Tunnel transport and interlayer excitons in bilayer fractional quantum Hall systems

In a bilayer system consisting of a composite-fermion Fermi sea in each layer, the tunnel current is exponentially suppressed at zero bias, followed by a strong peak at a finite bias voltage $V_{\rm max}$. This behavior, which is qualitatively different from that observed for the electron Fermi sea, provides fundamental insight into the strongly correlated non-Fermi liquid nature of the CF Fermi sea and, in particular, offers a window into the short-distance high-energy physics of this state. We identify the exciton responsible for the peak current and provide a quantitative account of the value of $V_{\rm max}$. The excitonic attraction is shown to be quantitatively significant, and its variation accounts for the increase of $V_{\rm max}$ with the application of an in-plane magnetic field.
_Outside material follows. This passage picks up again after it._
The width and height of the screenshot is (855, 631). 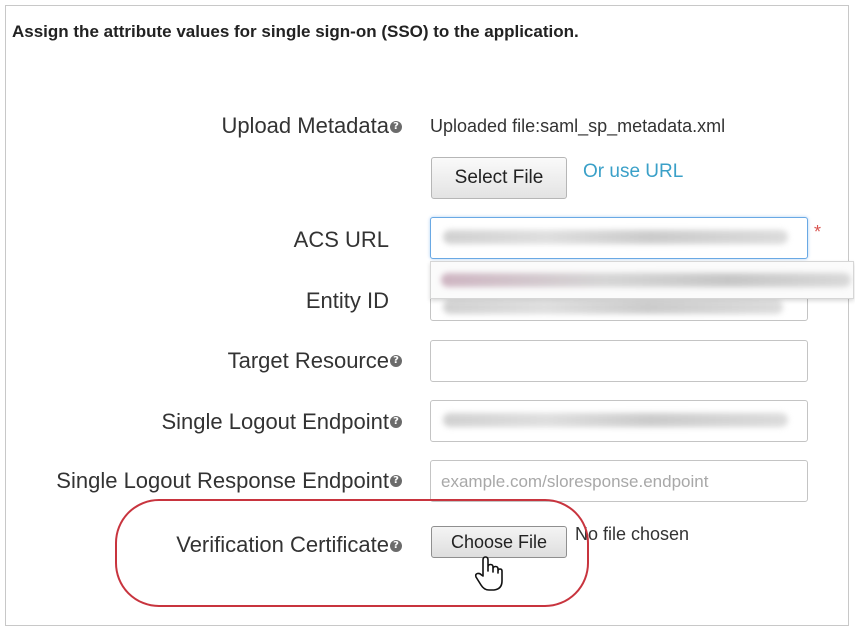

We also estimate the critical Zeeman energy where transition occurs from a fully spin polarized composite fermion Fermi sea to a partially spin polarized one, carefully incorporating corrections due to finite width and Landau level mixing, and find it to be in satisfactory agreement with the Zeeman energy where a qualitative change has been observed for the onset bias voltage [Eisenstein et al., Phys. Rev. B 94, 125409 (2016)]. For fractional quantum Hall states, we predict a substantial discontinuous jump in $V_{\rm max}$ when the system undergoes a transition from a fully spin polarized state to a spin singlet or a partially spin polarized state.